Debía ser una noche de refuerzo de sentimientos.
Una mala película, por tanto, únicamente podía contribuir a deshilachar la cuerda.
Él se removió en su asiento ante la primera escena. El recurso utilizado para situar geográficamente al espectador resultaba manido. Desde una visión general del planeta Tierra la imagen caía en picado, atravesando la atmósfera, hasta que se distinguía, primero, la silueta de Norteamérica, segundo, la ciudad de Nueva York, tercero, la isla de Manhattan, y cuarto, Central Park. “Teníamos que haber elegido la francesa”, pensó.
A ella no le molestó esa panorámica vertical de inicio. Su atención no alcanzaba más allá del intento de reconocer las cabezas que surgían de la penumbra de la sala. Al entrar en la sala desconocía a las once personas que ocupaban sus butacas. En los anuncios y trailers, ya con luces apagadas, unas diez personas más habían ido ocupando sus localidades con estrépito de palomitas y prisas.
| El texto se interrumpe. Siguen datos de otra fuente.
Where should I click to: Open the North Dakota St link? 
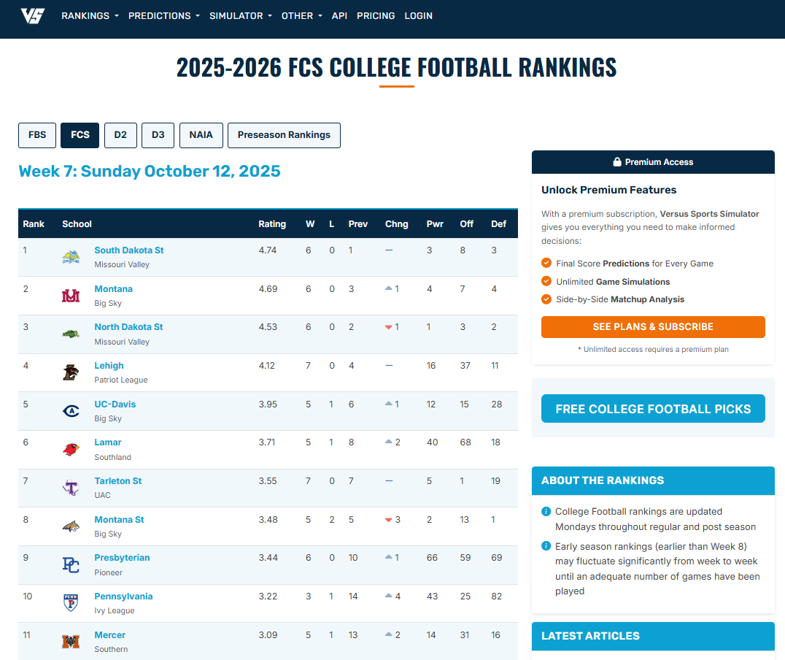(x=128, y=327)
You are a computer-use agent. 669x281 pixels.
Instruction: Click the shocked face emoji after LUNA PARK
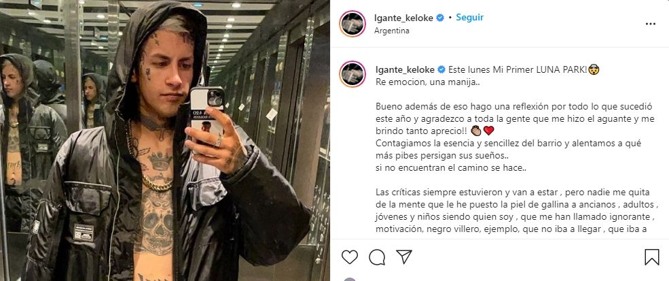point(594,69)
En mitad de su búsqueda ella cerró los ojos y escuchó la voz de su hijo. “¿Me traerás un regalo de Torremolinos?”.
En el minuto treinta y cinco de la película el director pretendía situar un punto de inflexión.
Ambos se concentraron en la escena.
Tras una media hora de inabarcable felicidad en la Gran Manzana —Broadway, patinaje en Rockefeller Center, compras en Macy´s, arrumacos en el Empire State, perrito compartido en Canal Street—, a la pareja protagonista, él y ella, recién graduados en Yale, les había llegado la hora de la despedida. A él le aguardaba un puesto de ingeniero en Silicon Valley. Ella viajaría por Europa como complemento formativo a su firmado ingreso en la administración de la Naciones Unidas.
—Te esperaré siempre —dijo él en mitad de la sala de espera de Grand Central Station.
—Te esperaré siempre —dijo ella en mitad de la sala de espera de Grand Central Station.
Las personas transitaban a su alrededor rozando sus cuerpos.
En el patio de butacas todo el mundo deseaba que el amor no se terminara en el minuto treinta y cinco. Alguien dijo “oh” porque era consciente de que las distancias no beneficiaban al amor.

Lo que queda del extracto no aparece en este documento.